Careful close reading of a 200-word poem could result in exploration of thousands of words without exhausting all potential possibilities of observation and insight. For example, Jacques Derrida's essay Ulysses Gramophone devoted more than 80 pages to the interpretation of the word “yes” in James Joyce 's novel Ulysses .

Web links

Individual evidence

  1. ^ Peter Wenzel: New Criticism . In: Ansgar Nünning (ed.): Basic concepts of literary theory . Metzler Verlag, Stuttgart and Weimar 2004, ISBN 3-476-10347-1 , pp. 191-195, here pp. 192f.
  2. ^ Peter Wenzel: New Criticism . In: Ansgar Nünning (ed.): Basic concepts of literary theory . Metzler Verlag, Stuttgart and Weimar 2004, ISBN 3-476-10347-1 , pp. 191–195, here p. 193. See also Jeremy Hawthorne: New Criticism . In: Jeremy Hawthorne: Basic Concepts of Modern Literary Theory · A Handbook . Translated by Waltraud Korb.
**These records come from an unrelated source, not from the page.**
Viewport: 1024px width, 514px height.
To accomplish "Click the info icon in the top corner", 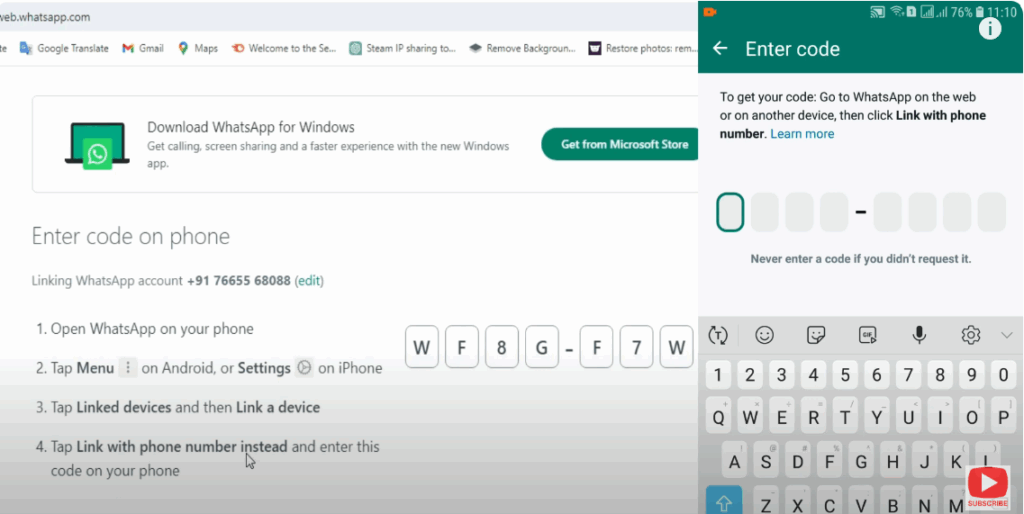I will (989, 29).
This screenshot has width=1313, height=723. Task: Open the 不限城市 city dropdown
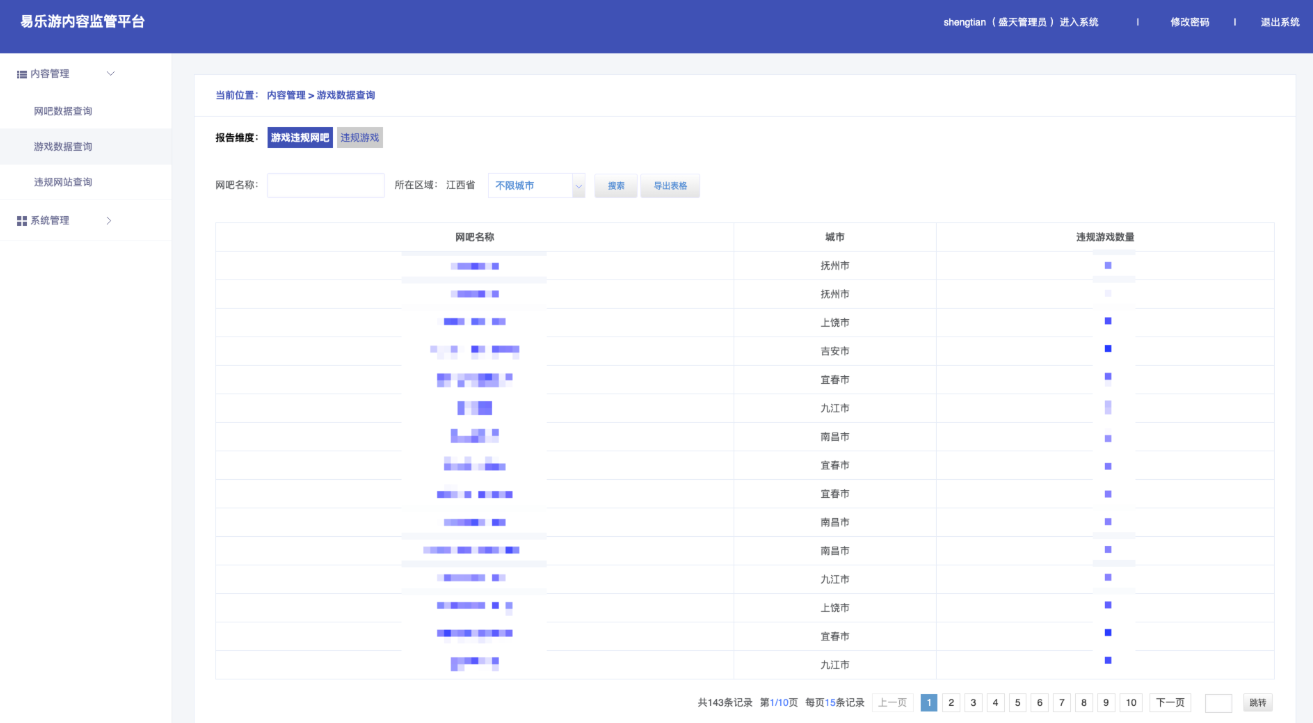pyautogui.click(x=536, y=186)
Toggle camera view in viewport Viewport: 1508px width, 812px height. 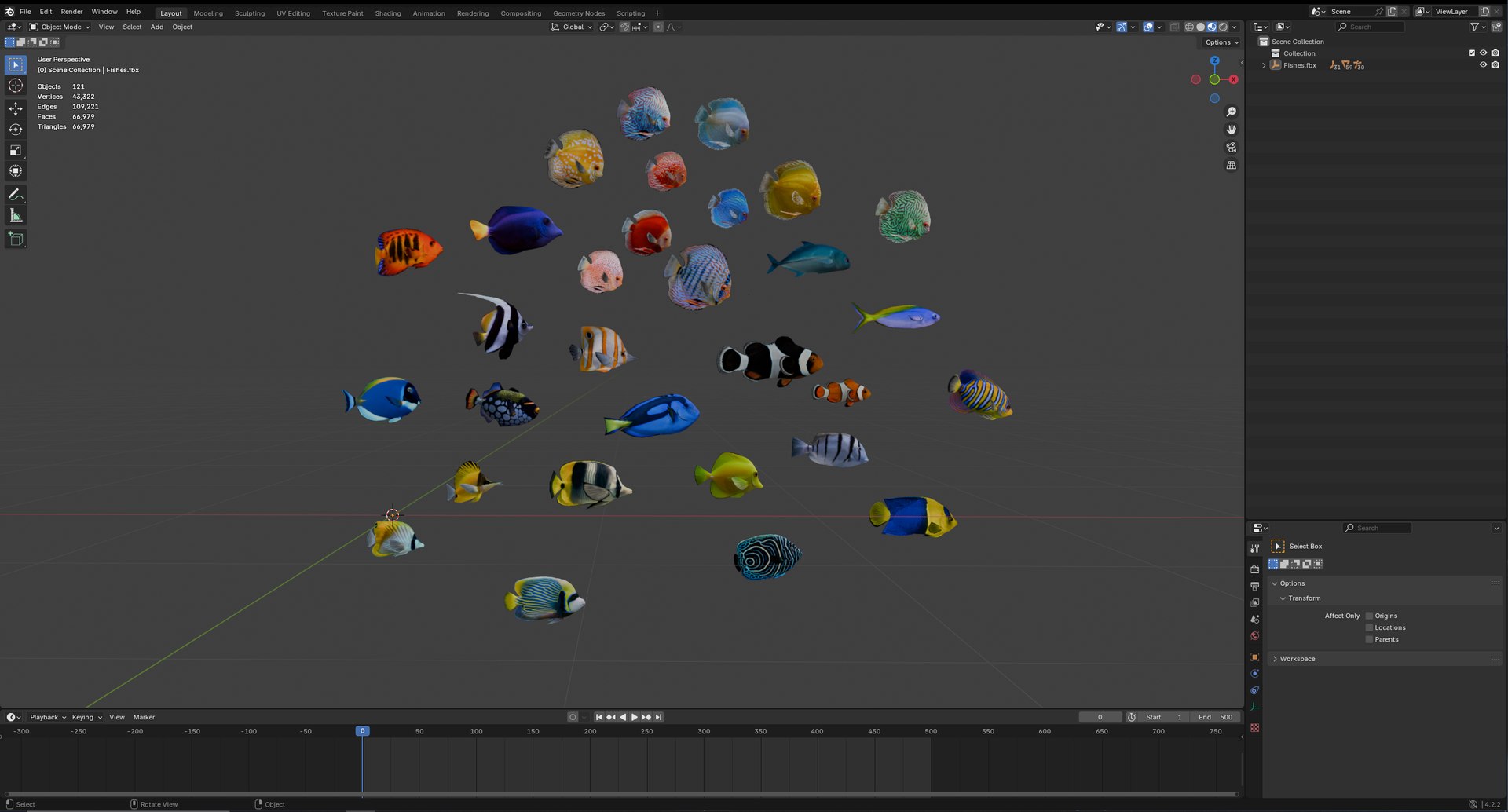(1231, 148)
Francke Verlag, Tübingen and Basel 1994, ISBN 3-8252-1756-6 , pp. 218-224, here pp. 221-223.
  3. See the chapter: The principle of “close reading” in more detail, also with regard to method-critical aspects . In: Robert Weimann : "New Criticism" and the development of bourgeois literature , Beck Verlag , 2nd edition Munich 1974, ISBN 3-406-05014-X , pp. 96-100.
  4. ^ Peter Wenzel: New Criticism . In: Ansgar Nünning (ed.): Basic concepts of literary theory . Metzler Verlag, Stuttgart and Weimar 2004, ISBN 3-476-10347-1 , pp. 191–195, here p. 193.